### [Task instructions]
Take the data below and filter it for lines containing the word "dropdown"; show each line found.

(Entries shown)

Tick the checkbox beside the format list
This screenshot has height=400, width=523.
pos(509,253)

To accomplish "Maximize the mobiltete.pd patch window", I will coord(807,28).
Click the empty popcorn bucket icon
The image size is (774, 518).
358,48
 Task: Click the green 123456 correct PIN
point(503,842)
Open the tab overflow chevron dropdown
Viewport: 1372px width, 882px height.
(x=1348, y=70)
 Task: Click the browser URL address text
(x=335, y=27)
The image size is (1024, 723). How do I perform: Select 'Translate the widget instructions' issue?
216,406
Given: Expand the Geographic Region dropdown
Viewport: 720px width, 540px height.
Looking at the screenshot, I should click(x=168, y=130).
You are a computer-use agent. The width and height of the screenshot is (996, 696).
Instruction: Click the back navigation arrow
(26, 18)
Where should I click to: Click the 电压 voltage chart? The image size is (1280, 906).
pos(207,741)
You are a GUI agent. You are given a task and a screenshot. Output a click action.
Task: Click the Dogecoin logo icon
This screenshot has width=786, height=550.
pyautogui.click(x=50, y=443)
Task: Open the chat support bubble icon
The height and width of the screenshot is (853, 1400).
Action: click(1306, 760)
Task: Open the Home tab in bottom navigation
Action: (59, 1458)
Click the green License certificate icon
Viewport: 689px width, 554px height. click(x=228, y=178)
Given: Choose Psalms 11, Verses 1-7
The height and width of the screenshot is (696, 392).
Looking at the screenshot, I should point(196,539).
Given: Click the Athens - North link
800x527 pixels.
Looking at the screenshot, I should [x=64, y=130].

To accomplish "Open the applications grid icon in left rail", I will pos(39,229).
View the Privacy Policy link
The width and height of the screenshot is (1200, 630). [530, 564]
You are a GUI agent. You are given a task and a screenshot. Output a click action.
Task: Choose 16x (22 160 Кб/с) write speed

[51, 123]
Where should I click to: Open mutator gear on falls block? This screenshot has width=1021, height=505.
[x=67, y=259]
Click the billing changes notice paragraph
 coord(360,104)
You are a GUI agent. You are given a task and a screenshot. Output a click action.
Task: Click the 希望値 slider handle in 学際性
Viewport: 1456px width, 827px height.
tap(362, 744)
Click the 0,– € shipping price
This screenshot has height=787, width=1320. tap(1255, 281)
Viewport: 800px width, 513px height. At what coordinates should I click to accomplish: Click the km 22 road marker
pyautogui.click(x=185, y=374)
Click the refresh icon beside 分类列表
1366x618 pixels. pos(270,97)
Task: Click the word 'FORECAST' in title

(End Entries shown)

### [Your response]
Open the tab overflow chevron dropdown
Given: Expand the Geographic Region dropdown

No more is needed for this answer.